**EXERCISE:** Copy each line of the entries beneath that contains the word "cell".
---------------
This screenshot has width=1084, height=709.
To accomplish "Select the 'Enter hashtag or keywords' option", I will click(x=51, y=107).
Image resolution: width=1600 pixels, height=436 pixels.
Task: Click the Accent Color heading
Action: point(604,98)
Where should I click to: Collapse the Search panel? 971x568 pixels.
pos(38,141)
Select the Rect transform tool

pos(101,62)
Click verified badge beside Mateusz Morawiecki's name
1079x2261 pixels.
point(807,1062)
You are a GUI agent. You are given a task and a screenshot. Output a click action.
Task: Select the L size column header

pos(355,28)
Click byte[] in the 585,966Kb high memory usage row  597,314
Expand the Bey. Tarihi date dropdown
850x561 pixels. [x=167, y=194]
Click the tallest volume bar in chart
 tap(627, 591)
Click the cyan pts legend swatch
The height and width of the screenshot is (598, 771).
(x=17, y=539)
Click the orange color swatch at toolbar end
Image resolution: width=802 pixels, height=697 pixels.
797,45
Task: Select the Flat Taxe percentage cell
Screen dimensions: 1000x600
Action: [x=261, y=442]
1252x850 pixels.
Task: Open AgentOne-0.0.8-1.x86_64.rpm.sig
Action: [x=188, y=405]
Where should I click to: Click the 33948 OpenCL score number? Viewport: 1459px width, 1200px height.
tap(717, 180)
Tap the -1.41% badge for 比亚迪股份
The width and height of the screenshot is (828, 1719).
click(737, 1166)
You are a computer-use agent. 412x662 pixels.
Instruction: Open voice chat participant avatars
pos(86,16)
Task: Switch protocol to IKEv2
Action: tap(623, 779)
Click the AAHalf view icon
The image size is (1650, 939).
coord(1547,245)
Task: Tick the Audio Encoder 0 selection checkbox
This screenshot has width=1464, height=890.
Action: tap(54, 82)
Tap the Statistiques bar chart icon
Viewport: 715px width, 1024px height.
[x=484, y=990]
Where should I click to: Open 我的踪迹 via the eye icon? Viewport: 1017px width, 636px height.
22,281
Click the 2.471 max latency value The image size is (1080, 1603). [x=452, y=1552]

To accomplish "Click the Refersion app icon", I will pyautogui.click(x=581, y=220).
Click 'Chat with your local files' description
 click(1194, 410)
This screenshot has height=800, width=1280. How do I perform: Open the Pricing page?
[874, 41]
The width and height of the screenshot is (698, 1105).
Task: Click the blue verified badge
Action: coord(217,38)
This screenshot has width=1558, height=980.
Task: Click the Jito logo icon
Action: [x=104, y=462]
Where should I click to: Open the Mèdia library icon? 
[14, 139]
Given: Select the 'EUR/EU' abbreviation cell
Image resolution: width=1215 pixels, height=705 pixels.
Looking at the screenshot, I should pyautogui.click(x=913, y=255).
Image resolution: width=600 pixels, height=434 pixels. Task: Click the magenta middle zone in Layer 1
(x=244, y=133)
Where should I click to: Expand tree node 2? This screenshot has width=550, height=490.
---------------
**THE ANSWER:**
Task: Select the Flat Taxe percentage cell
Given: Select the 'EUR/EU' abbreviation cell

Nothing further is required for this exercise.